Monitoring memory utilization
While monitoring the performance of the operating system it is important to measure the impact of free and used memory.
Real memory available for use by applications (ActualUsed)
This attribute reports the percentage of (logical) free memory available for use by applications on the system rather than the real free memory on the system. It includes the real memory consumed for file-system buffers and page cache. A high percentage of real memory indicates that the memory utilization is high and you might soon run out of memory resulting in critical performance issues.
Set threshold on this attribute to get notified about the real memory available on the host in percent. Consider setting up an alert to trigger if the real memory is less than 15 percent.
Free Memory (Free)
This attribute displays the number of 1 KB pages of memory available. The amount of available free memory is critical for the operating system. If the amount is low and many applications are running, the operating system may start swapping information from main memory to secondary memory.
Set threshold on this attribute to get notified about the free memory available on the host in MB. Consider setting up an alert to trigger if the free memory is less than 15 percent.
Monitoring Filesystem utilization
You can use the following metrics to monitor Filesystem statistics of the server to ensure that enough storage capacity is available.
Utilization
This attribute displays the percentage of file system storage that is currently in use. It is calculated by dividing the total number of blocks used by the total number of blocks and then multiplying the result by 100. High utilization indicates that the filesystem storage might soon run out of space and might cause performance issues.

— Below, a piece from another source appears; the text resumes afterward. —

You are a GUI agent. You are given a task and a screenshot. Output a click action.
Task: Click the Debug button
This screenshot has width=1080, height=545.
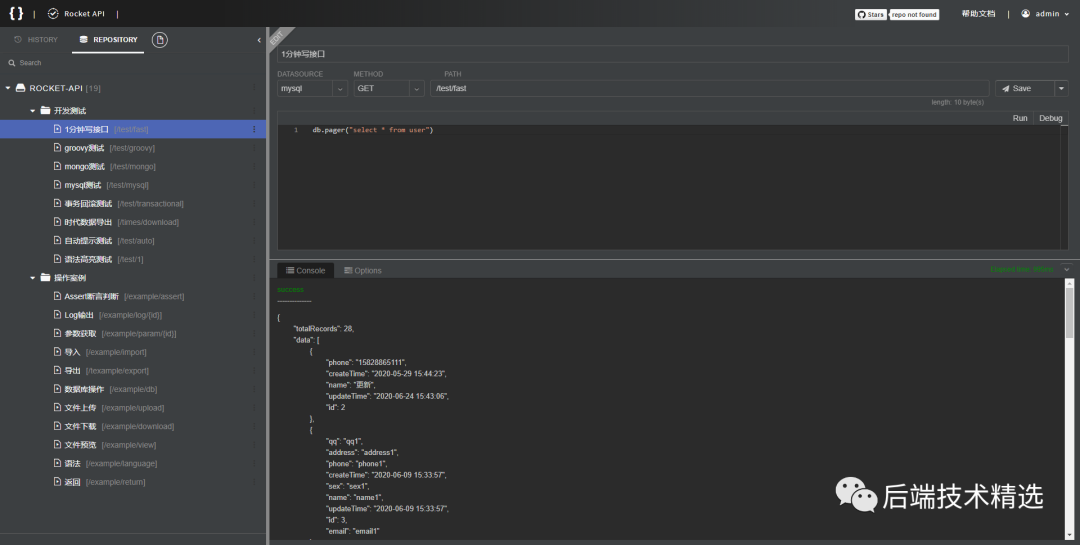click(x=1050, y=118)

Set threshold on this attribute to get notified about the filesystem utilization in percent. Consider setting up an alert to trigger if the utlization is more than 90 percent.
MountStatus
This attribute displays mount status of the file system. The status can be 0-Ok, 1-Unmounted, or 2-Unknown. This attribute helps to monitor the availability of important filesystems. Consider setting up an alert to trigger if the filesystem status is unmounted or unknown of your key filesystems.
DatasetspaceUtilization (ZFS)
This attribute displays the space used by a ZFS dataset in GB. The amount of memory used by the ZFS dataset will be freed if the dataset is destroyed.
Monitoring Process utilization
This allows user to monitor system wide Process statistics and custom process statistics
CPUUsage (KIS_Process)
This attribute displays the percentage of CPU used by the selected process. This percentage is calculated on the total number of active CPUs in the system. If the CPU utilization is continously high for a specific process, you might want to check the patricular process.